§ **What the task requires**:
Could you edit the records from the line containing "The height and width of the screenshot is (200, 348)." through the line containing "Action: 73,114", changing "browser address bar" to "URL bar" and leaving everything else as it is? Return only those lines.

§ **Supplied information**:
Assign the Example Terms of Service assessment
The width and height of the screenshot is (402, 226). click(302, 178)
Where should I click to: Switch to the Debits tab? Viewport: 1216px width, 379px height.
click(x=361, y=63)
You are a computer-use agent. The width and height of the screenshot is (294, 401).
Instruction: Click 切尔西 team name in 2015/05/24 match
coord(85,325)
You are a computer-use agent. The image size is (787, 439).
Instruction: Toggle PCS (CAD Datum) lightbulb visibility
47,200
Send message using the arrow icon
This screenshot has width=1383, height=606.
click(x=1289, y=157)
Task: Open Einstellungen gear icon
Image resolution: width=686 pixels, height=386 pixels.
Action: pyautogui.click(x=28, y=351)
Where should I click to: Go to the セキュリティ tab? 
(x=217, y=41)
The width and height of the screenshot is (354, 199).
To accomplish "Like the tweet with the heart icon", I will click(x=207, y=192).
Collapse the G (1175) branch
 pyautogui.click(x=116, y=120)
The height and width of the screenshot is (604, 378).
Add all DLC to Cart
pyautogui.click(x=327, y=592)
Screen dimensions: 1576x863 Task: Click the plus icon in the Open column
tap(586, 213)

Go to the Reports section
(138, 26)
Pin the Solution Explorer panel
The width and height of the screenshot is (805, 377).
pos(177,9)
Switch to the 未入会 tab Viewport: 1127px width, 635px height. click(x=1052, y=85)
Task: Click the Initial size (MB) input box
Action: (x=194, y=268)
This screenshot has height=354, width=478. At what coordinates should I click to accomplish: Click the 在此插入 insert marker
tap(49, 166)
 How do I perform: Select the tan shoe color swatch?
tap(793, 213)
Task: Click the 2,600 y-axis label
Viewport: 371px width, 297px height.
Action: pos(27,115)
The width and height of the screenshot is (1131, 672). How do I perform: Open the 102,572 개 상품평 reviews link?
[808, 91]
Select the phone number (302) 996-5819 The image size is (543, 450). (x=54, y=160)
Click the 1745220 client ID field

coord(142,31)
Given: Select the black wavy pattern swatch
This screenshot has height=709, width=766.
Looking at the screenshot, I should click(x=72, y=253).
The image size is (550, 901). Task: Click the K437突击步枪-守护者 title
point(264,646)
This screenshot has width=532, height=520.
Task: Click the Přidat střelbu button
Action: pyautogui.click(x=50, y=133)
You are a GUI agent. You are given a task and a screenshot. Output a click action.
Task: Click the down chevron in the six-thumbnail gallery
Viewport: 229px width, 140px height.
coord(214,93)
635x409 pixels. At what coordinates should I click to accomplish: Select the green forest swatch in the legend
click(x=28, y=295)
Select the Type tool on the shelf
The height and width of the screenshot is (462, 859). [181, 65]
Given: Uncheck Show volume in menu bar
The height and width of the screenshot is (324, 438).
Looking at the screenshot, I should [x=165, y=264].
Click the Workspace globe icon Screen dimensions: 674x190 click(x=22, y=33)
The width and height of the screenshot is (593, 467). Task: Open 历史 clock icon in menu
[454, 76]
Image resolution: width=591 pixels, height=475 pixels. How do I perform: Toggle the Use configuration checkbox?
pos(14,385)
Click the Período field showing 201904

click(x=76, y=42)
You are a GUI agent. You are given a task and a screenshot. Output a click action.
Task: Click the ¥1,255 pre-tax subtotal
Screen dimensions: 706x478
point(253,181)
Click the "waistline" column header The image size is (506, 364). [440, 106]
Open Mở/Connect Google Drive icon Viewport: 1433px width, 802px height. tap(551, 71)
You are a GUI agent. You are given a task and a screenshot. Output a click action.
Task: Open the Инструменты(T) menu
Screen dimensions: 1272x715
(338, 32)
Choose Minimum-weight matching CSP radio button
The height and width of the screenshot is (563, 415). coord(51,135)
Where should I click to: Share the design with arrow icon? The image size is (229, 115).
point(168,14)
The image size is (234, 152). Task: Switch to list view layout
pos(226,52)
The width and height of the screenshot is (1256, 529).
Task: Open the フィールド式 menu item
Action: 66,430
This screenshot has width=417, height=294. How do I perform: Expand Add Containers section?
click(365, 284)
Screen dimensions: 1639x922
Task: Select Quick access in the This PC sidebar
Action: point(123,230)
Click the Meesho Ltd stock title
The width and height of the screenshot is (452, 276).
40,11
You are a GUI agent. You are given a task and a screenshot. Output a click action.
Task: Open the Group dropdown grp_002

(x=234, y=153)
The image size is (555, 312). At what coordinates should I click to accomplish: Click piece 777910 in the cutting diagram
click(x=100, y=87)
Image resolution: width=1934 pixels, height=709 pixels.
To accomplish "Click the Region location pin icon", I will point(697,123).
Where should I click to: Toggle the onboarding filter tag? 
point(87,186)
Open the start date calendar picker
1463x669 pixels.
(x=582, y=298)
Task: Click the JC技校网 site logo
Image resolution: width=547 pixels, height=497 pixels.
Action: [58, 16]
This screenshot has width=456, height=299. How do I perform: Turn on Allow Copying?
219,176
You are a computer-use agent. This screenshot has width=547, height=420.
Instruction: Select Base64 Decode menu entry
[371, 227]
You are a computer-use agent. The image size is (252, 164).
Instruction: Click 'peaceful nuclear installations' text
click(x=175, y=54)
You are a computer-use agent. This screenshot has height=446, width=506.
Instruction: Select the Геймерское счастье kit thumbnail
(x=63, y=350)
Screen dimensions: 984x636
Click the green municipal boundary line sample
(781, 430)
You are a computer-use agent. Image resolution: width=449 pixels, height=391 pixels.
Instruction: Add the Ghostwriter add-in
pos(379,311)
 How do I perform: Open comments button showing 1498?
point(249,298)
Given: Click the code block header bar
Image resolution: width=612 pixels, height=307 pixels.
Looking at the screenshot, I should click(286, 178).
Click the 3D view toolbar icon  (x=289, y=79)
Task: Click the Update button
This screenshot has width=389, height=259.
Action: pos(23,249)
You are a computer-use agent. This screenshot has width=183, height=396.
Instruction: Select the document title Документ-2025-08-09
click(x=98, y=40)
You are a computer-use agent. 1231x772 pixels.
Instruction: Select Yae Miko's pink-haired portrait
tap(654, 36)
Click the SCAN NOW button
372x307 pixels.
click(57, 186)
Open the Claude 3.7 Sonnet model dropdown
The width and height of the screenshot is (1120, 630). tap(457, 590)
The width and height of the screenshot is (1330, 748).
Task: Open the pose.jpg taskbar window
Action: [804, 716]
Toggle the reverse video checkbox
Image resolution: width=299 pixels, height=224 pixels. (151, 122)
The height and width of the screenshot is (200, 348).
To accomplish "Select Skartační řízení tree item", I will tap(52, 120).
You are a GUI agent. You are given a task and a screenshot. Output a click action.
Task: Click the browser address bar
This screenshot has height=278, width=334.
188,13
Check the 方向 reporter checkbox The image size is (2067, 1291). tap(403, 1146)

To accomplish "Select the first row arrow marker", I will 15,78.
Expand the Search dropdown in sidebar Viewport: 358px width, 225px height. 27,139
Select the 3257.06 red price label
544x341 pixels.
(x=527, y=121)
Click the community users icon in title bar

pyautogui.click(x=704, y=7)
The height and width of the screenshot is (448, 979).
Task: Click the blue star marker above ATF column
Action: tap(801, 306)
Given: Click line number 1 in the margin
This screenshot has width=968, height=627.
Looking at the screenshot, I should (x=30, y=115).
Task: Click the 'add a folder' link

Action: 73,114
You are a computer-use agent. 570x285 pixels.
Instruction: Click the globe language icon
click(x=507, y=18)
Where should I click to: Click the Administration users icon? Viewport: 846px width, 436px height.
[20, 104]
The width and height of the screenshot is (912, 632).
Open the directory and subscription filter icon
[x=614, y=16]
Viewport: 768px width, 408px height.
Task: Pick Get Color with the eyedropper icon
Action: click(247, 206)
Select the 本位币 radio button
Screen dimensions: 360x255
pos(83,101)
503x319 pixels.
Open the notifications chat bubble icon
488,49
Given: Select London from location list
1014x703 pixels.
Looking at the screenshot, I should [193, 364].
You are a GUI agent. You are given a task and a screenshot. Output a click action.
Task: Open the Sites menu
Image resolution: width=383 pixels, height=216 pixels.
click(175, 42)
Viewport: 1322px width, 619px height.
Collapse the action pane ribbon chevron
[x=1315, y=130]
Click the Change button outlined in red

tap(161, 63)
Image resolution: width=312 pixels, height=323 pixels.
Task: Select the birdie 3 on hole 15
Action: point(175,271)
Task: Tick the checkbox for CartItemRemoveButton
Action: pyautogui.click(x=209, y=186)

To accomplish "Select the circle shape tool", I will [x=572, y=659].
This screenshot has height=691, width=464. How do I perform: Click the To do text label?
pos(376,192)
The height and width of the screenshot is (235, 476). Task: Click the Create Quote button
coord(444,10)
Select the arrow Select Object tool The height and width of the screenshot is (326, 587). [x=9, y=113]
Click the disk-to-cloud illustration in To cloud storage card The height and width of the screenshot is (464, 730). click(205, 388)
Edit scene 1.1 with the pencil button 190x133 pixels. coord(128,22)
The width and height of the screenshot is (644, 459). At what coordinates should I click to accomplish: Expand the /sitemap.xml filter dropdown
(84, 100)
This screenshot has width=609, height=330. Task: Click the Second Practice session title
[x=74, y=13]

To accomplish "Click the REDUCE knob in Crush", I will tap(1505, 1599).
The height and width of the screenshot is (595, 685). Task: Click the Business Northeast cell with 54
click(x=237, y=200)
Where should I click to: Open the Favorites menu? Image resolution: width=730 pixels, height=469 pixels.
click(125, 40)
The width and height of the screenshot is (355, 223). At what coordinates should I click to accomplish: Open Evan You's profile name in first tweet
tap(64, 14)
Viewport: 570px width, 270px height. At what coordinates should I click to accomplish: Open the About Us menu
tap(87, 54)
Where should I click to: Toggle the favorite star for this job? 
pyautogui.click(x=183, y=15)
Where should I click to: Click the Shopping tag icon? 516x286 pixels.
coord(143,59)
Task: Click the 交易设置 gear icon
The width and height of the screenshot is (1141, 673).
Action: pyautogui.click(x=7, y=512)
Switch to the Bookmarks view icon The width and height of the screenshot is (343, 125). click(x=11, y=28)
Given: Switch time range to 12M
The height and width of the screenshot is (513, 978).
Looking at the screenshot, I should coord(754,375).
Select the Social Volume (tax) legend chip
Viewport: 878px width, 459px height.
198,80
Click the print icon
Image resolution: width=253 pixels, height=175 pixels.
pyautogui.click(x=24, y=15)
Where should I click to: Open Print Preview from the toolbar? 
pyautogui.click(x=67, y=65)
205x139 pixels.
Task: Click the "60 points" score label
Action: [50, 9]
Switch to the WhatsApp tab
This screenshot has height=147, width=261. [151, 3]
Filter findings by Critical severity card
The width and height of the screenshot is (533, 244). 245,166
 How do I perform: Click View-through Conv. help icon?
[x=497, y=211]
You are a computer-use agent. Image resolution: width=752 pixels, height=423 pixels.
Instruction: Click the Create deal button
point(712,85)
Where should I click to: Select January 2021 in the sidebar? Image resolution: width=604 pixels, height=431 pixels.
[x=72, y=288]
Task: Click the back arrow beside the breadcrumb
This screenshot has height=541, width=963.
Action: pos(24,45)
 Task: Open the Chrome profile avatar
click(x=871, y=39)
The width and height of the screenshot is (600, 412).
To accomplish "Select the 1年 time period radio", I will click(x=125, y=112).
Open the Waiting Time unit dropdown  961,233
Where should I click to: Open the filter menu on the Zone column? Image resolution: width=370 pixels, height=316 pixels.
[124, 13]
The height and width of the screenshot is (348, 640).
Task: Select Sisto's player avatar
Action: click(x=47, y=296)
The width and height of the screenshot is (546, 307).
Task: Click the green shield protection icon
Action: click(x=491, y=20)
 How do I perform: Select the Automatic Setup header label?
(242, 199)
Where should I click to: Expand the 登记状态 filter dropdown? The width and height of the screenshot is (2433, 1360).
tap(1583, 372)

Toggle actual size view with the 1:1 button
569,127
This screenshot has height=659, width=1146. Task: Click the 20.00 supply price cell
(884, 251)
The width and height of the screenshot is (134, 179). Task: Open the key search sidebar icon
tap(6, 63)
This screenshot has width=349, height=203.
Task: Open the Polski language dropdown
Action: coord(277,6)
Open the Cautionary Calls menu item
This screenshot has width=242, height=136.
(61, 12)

§ **Response below**:
The height and width of the screenshot is (200, 348).
To accomplish "Select Skartační řízení tree item", I will tap(52, 120).
You are a GUI agent. You are given a task and a screenshot. Output a click action.
Task: Click the URL bar
This screenshot has height=278, width=334.
188,13
Check the 方向 reporter checkbox The image size is (2067, 1291). tap(403, 1146)

To accomplish "Select the first row arrow marker", I will 15,78.
Expand the Search dropdown in sidebar Viewport: 358px width, 225px height. 27,139
Select the 3257.06 red price label
544x341 pixels.
(x=527, y=121)
Click the community users icon in title bar

pyautogui.click(x=704, y=7)
The height and width of the screenshot is (448, 979).
Task: Click the blue star marker above ATF column
Action: tap(801, 306)
Given: Click line number 1 in the margin
This screenshot has width=968, height=627.
Looking at the screenshot, I should (x=30, y=115).
Task: Click the 'add a folder' link

Action: 73,114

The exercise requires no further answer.